■ What you will do: Show every line of the records that contains the string "pixels". Case counts.

+++ Raw data +++

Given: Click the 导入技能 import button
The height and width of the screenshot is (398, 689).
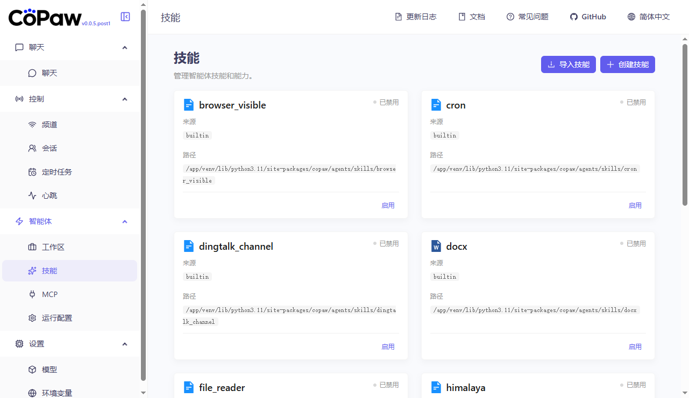Looking at the screenshot, I should (x=568, y=64).
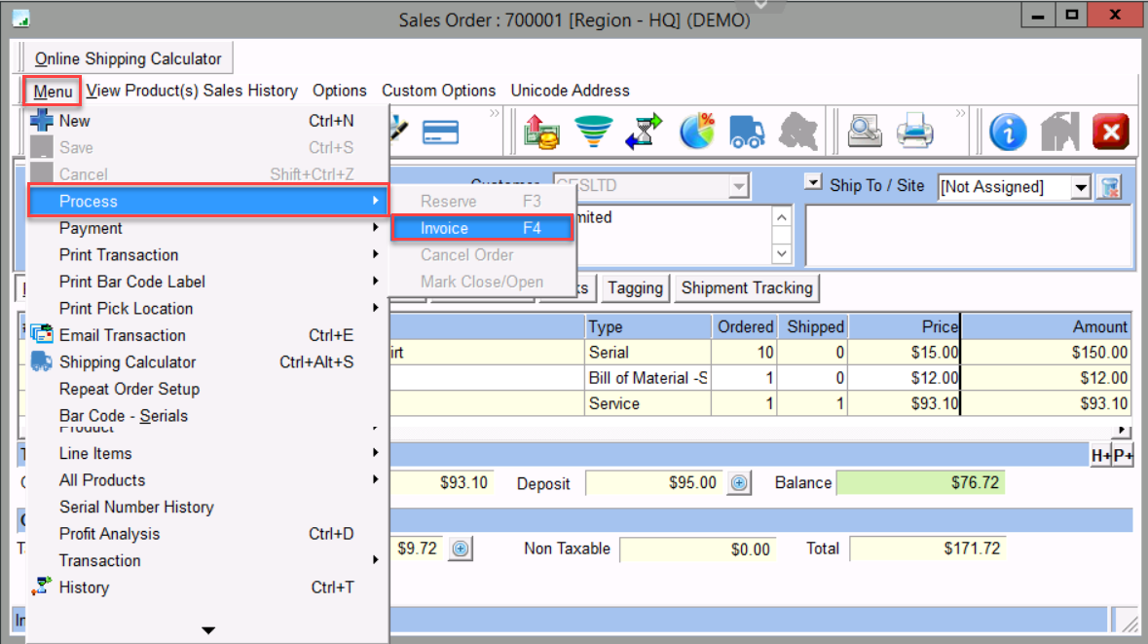The width and height of the screenshot is (1148, 644).
Task: Toggle the checkbox beside Ship To / Site
Action: pyautogui.click(x=813, y=183)
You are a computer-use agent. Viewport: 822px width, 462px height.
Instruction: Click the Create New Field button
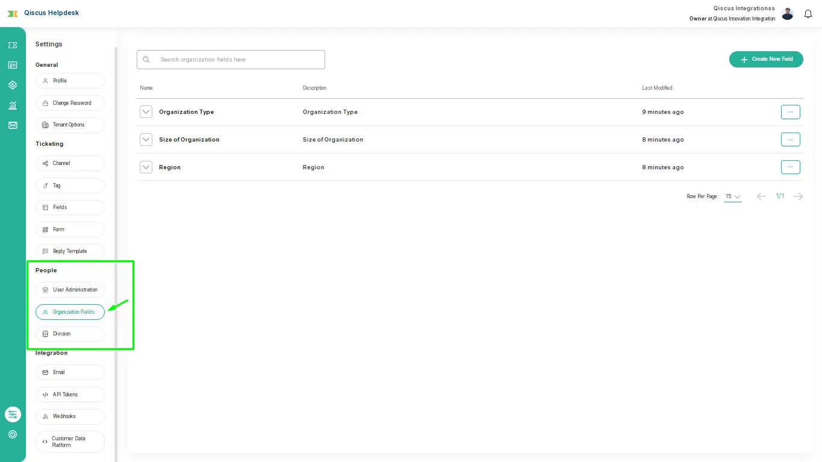(766, 59)
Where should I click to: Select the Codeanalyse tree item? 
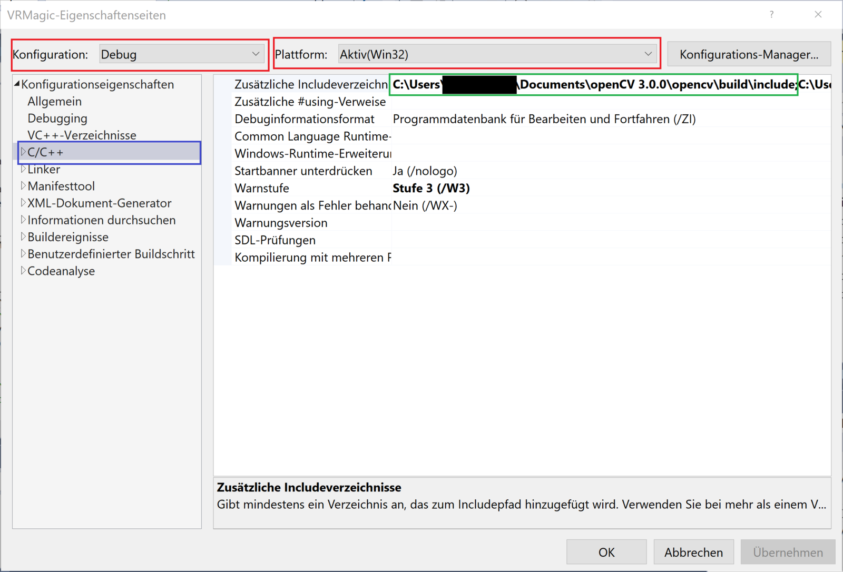tap(61, 271)
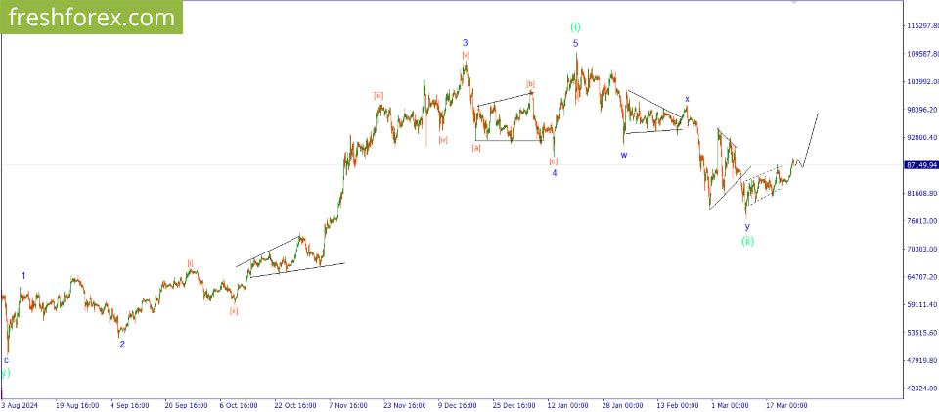Click the 7 Nov 16:00 date label
This screenshot has height=412, width=939.
pyautogui.click(x=349, y=404)
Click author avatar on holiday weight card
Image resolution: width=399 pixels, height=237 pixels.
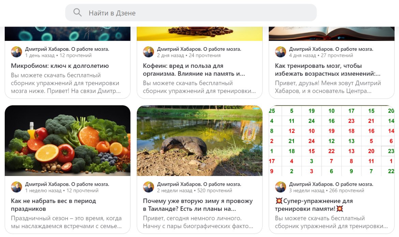(17, 187)
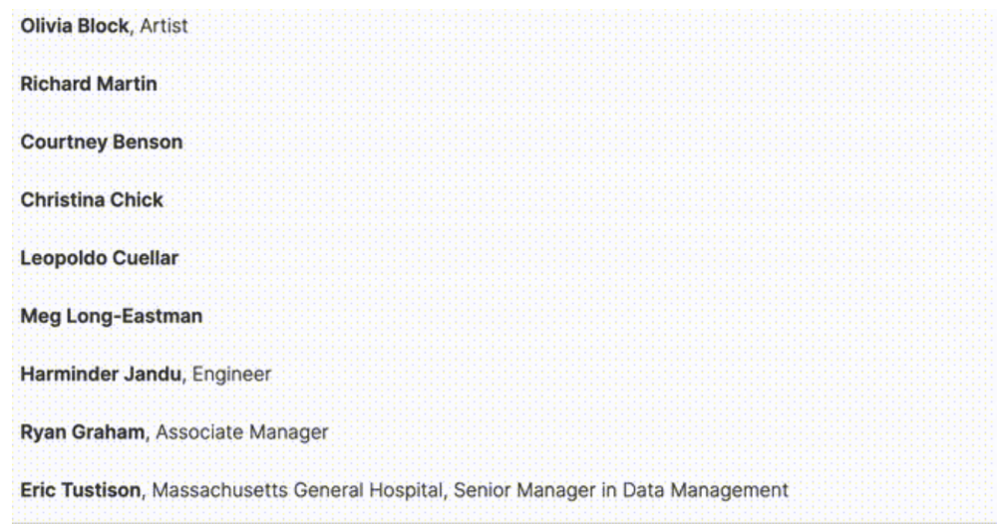Select the Leopoldo Cuellar name

point(100,258)
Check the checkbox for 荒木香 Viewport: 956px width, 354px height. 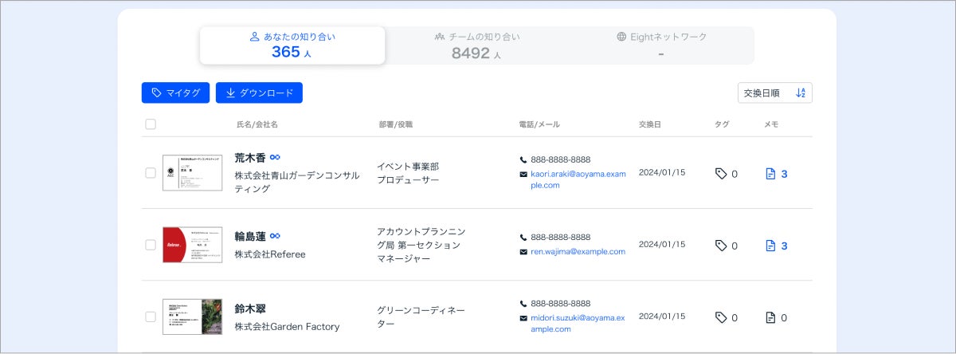(x=151, y=173)
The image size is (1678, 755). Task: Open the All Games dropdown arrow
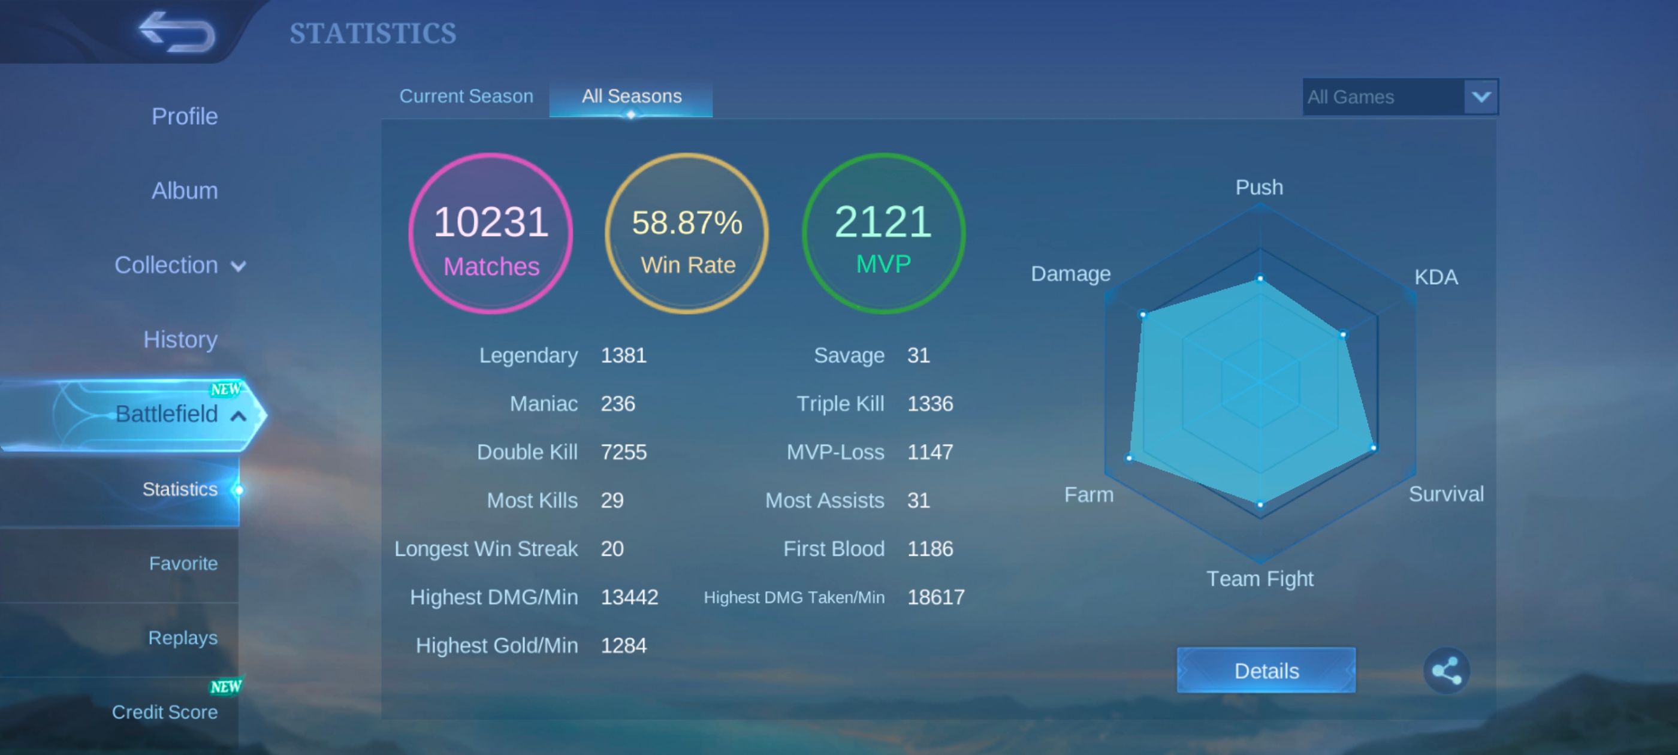[1480, 97]
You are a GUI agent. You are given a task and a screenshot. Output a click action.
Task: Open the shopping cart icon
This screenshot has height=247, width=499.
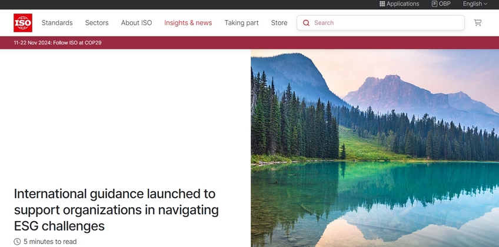coord(477,23)
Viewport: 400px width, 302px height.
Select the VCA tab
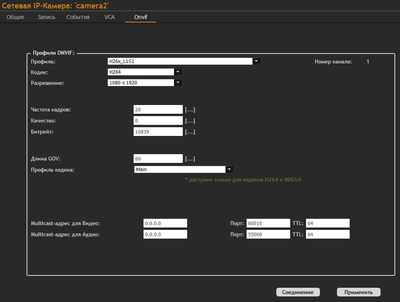109,17
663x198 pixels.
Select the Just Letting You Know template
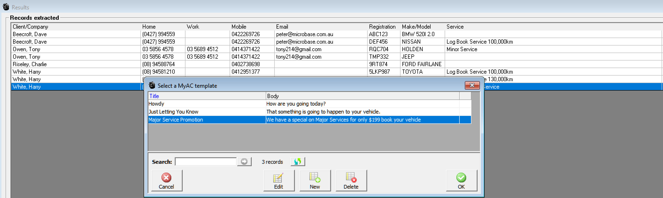point(310,112)
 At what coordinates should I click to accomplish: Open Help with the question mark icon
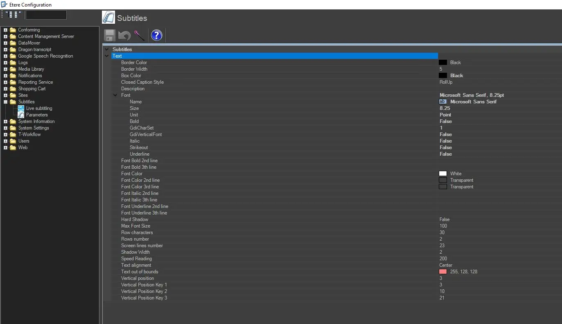point(156,36)
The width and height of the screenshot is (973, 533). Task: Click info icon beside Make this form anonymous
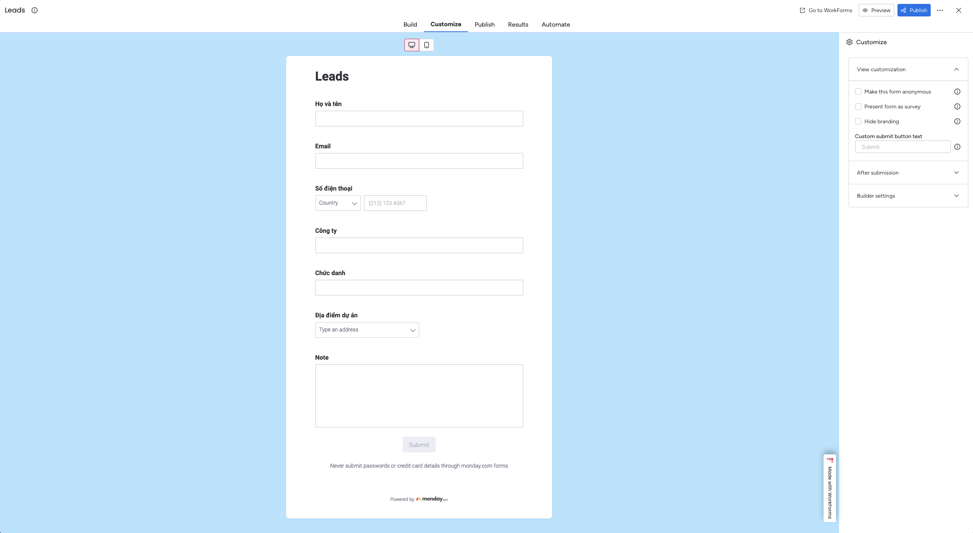pyautogui.click(x=957, y=92)
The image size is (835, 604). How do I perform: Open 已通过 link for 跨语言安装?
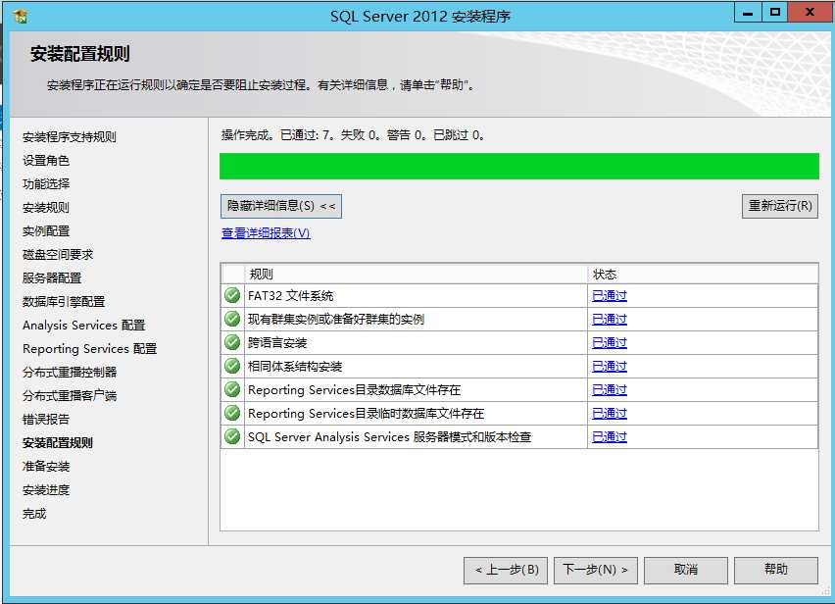tap(609, 342)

+++

■ Response to the task:
Image resolution: width=399 pixels, height=237 pixels.
663x198 pixels.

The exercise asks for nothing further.